ビザ申請時に健康診断が必要なケース


弁護士 鈴木淳司 11-09-2013

ベテランズ・デーのおかげで今週末は3連休です。もうハロウィンも終わりホリデーシーズンもこれから盛り上がっていくことでしょう。年末に向けて消費がどの程度増えるのかが来年の景気を左右するのでしょうから、この3連休は小売業にとっては重要な前哨戦になりますね。
私は買い物より、ゆっくりしたい派ですが、みなさんはどのようにお過ごしになるでしょうか。

さて今回は、健康診断について考えたいと思います。
最近の事例ですが、ある日本人の方が米国において飲酒運転で逮捕・有罪となり、日本から再入国する際にビザが必要になりました。
一次的な渡航で、就労のためではないのですが、ビザの申請に対する許可の前置として健康診断の結果提出を求められた事例があります。

米国に渡航する際に健康診断が求められるケースは大きくわけて2つあります。
一つは、ビザの種類による場合、もうひとつは、精神・身体の健康に問題があろうと考えられる場合です。

前者について、代表的なものは、永住権を申請する場合、および婚約者ビザ(Kビザ)を申請する場合です。Kビザは一般的に取得にハードルが高いと言われています。
申請から許可まで一年近くかかる場合もありますし、書類の整備も大変です。
加えて、健康診断まで要求されるのです。ですので、通常はKビザを避ける方法をアドバイスする弁護士が多いでしょう。

後者については、いわゆる薬物の中毒がないかどうか、また精神・身体(特に精神でしょうが)において自己または他人に危害を加える可能性があるかどうかについて、大使館・領事館は裁量で健康診断を義務付けることができます。
復習になりますが、外国人が米国に入国する「権利」はありません。ですので、米国が裁量によって入国を制限することができます。
ということは、明確に健康診断が法律上義務付けられていない申請案件についても、健康診断を要請することができるのです。健康診断が裁量で要請できることは移民法221 (d)条で規定されています。

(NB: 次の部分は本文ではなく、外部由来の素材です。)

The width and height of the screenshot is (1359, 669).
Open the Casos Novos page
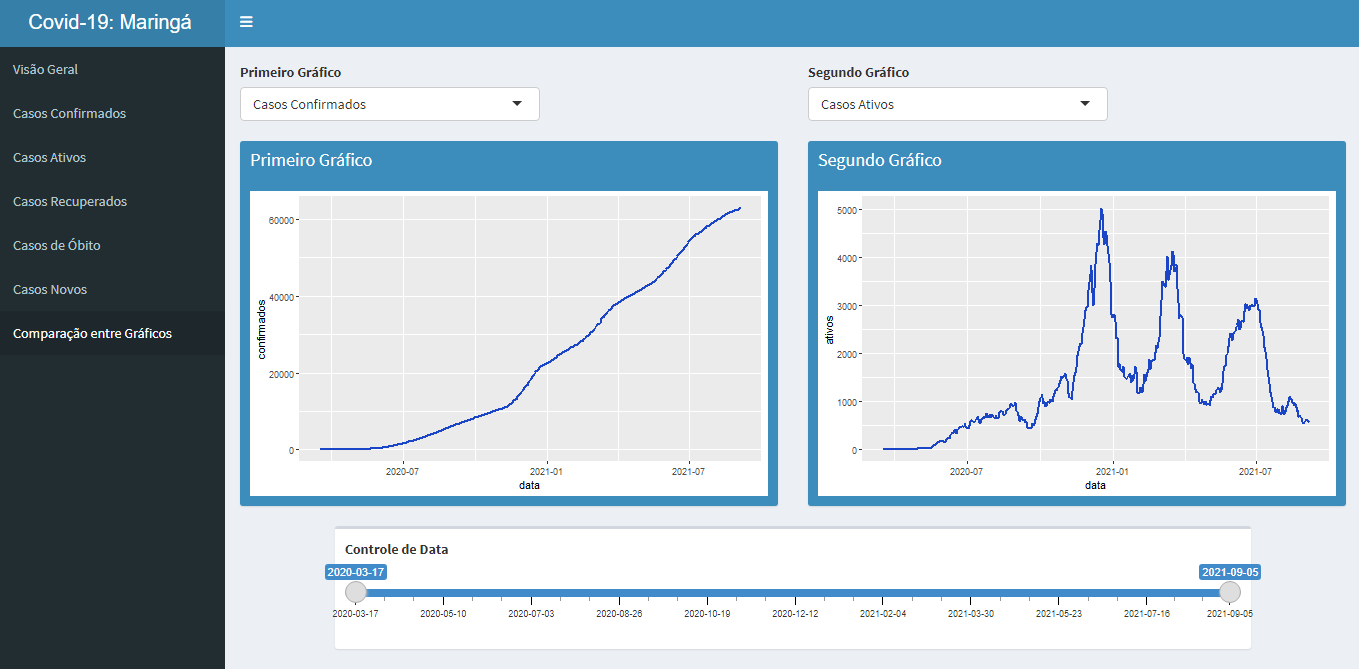click(50, 290)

裁量によって健康診断が求められるということは、事例によってどのような健康診断か内容が異なる場合があります。通常は、大使館・領事館が提供している医療機関のリストから診断を受ける機関を選ぶことになります。
一方で申請内容について、確認的な意味合いの健康診断であれば、医師からの診断書でも問題がない場合があると思います。
大使館・領事館の指示にしたがっておけば問題はないでしょう。

ESTAを利用して米国に入国した場合、飲酒運転で逮捕・有罪となると次回入国はなんらかのビザが必要になろうかと思います。例外はあるかもしれませんが。
ビザが必要な場合には、正直に飲酒運転の前科前歴について申請内容に含めます。そうすると、飲酒について問題になっているわけですから、大きく分けて、薬物、すなわちアルコール依存症がないかどうか、大使館・領事館は検査を求めることができることになります。
今回の事例では、アルコール中毒とはまったく認められないような事例でした。しかし、たとえばビザ取得の際のインタビューのときに、なんらかの言動がおかしいとか、過去にアルコールで別の問題を起こしたことが明らかになったような場合には、裁量で検査を義務付けられる場合があるでしょう。そのようなときには、指示にしたがって健康診断を受ければ済むので淡々とやっていくしかないでしょうね。

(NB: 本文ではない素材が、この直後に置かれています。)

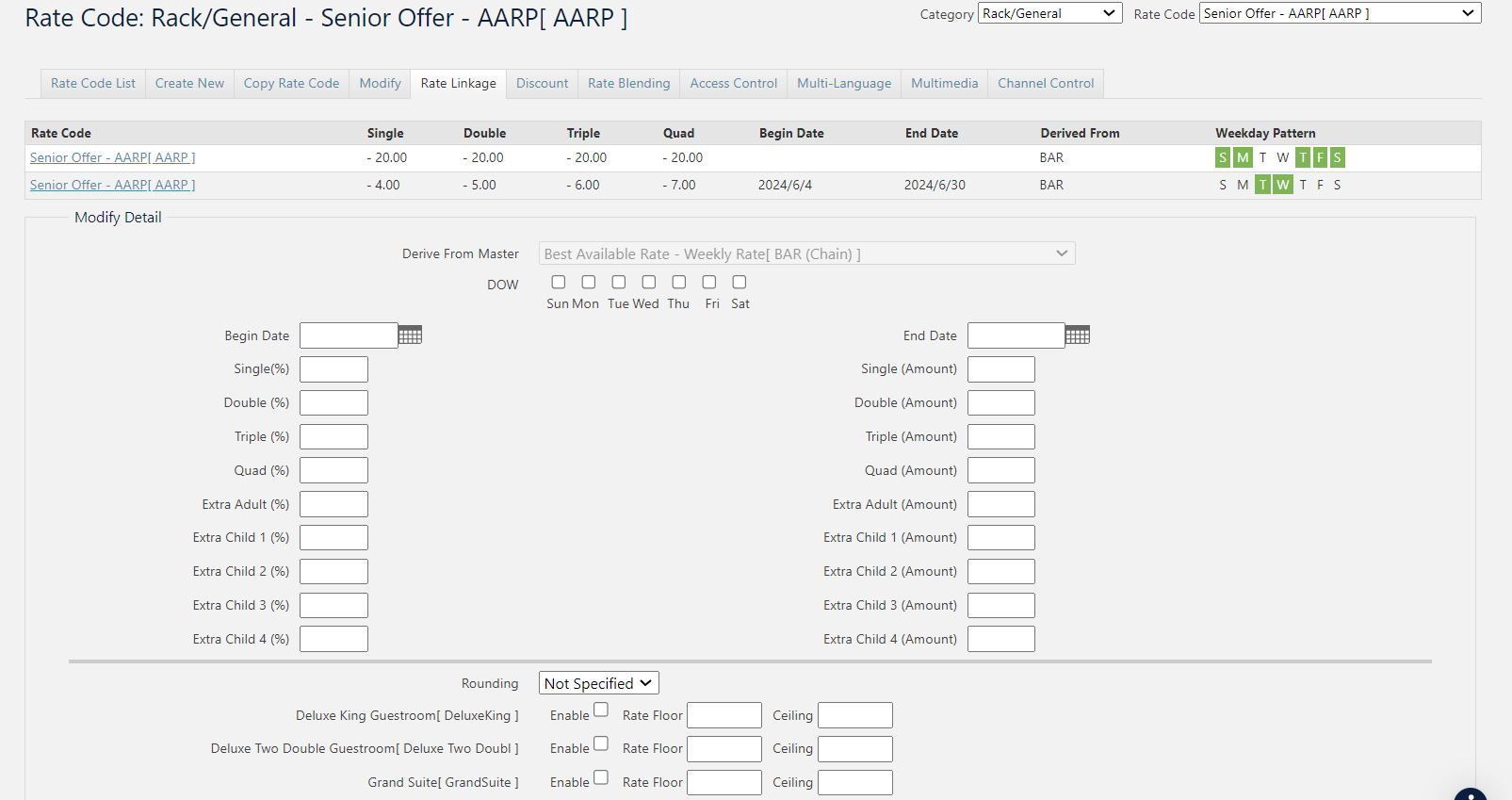Image resolution: width=1512 pixels, height=800 pixels.
Task: Check the Sun day-of-week checkbox
Action: pos(559,282)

それから、麻薬・覚せい剤等に関わる犯罪で有罪判決を受けている場合には、薬物中毒でないことを医学上証明できたとしても、米国への入国が原則として禁止されます。
禁止薬物がかかわるケースについては、特別に米国への入国許可を求める手続きを経なければならないのが原則です。
ですので、禁止薬物に関して前科前歴がある方々は専門家の意見を得てから申請をすることを考えてください。

次回、また別の移民法関係のトピックを考えていきたいと思います。
それまで皆さんお元気でお過ごしください。